Faz esta advertência ao considerar que a palavra lida, a linguagem comunicada de maneira impressa, tem um efeito no cérebro que completa e complementa o que é lido. Por outro lado, o autor de Conversa na Catedral, afirmou que “as imagens não produzem o mesmo mecanismo de transformação da maneira que as palavras, ao serem lidas, criam imagens. Na leitura há um esforço criativo e intelectual que quase é eliminado com o visual”.
O autor de A Guerra do Fim do Mundo defende a criação de mecanismos para que isto não aconteça: “Porque pode acontecer um retrocesso para a barbárie; um mundo sem liberdade, manipulado a partir dos poderes, tendo a tecnologia a seu favor”. O escritor deixou claro que é partidário da tecnologia, à qual agradece muitas coisas, e vê outras muito positivas, como o acesso à cultura.
Vargas Llosa: “Já tenho o título: ‘Cinco esquinas’”
Mario Vargas Llosa, que alguns de seus amigos chamavam de Varguitas e ganhava a vida no colégio militar Leoncio Prado escrevendo histórias picantes para ganhar uns trocados, continua sendo aquele adolescente cujo amor pela literatura o faz viver cada episódio de sua vida com as letras em um acontecimento digno de alvoroço. Acaba de voltar de Lima, onde viveu nos últimos meses depois de sua arriscada aventura como ator de teatro, e antes de ir à Ifema falar com o diretor de EL PAÍS, encontrou-se em sua casa com sua editora, Pilar Reyes, da Alfaguara. Enquanto a abraçava, falou com aquele alvoroço adolescente de Varguitas:
- Já tenho o título! Vai se chamar Cinco Esquinas!

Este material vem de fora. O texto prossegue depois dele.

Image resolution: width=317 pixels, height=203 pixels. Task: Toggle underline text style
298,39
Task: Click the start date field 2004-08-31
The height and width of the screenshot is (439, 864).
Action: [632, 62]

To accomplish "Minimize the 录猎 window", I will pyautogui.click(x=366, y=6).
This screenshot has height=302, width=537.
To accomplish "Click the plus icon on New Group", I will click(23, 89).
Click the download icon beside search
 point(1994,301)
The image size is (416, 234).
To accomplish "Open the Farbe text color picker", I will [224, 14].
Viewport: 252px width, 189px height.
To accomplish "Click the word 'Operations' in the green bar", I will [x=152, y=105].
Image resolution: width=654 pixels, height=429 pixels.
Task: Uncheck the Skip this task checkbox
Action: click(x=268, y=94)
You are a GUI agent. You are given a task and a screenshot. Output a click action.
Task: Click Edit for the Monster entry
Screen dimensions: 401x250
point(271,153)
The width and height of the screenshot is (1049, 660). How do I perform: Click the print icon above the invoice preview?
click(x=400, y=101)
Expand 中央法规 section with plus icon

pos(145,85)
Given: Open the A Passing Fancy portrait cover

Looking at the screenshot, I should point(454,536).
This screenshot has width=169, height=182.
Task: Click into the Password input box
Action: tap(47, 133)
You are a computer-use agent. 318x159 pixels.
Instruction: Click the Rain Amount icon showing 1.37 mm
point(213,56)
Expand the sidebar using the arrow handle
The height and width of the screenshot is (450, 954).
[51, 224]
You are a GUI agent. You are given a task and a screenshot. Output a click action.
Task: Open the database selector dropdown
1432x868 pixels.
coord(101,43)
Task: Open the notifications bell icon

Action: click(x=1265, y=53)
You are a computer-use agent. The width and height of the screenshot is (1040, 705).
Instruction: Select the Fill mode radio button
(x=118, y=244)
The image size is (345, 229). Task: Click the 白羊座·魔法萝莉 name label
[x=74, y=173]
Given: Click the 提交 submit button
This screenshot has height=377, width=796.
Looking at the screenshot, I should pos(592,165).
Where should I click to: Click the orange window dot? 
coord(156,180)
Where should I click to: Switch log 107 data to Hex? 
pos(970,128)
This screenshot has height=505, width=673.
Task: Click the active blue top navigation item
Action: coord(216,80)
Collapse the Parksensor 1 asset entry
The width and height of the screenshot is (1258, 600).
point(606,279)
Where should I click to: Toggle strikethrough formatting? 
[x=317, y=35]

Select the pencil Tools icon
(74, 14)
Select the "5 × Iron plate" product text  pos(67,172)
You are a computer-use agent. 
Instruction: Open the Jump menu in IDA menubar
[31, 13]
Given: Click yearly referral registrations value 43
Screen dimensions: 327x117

É o autor de títulos que chegaram a se tornar frases comuns, como A Cidade e os Cães, A Guerra do Fim do Mundo e A Festa do Bode, todos eles escolhidos assim que começou a escrever, pois ter o título desde o princípio serve como guia para a escrita, confessou depois a Caño. Já este último, Cinco Esquinas, ofereceu resistência, um dos mais difíceis, até que a solução veio na noite anterior, ao chegar a Madri, sua segunda residência na Terra depois de Lima. Um título, disse, organiza tudo, coloca em circulação sua mão para continuar com as incontáveis correções que faz nos sucessivos rascunhos de seus manuscritos. Sempre, como aconteceu com O Paraíso na Outra Esquina, esses títulos resistem a aparecer; "e sobretudo nesta ocasião: vou começar com o segundo rascunho e já tenho um título". Como uma criança, o escritor de 79 anos oferecia a sua editora esse furo como um presente que mais tarde compartilharia com a audiência do Fórum do Espanhol.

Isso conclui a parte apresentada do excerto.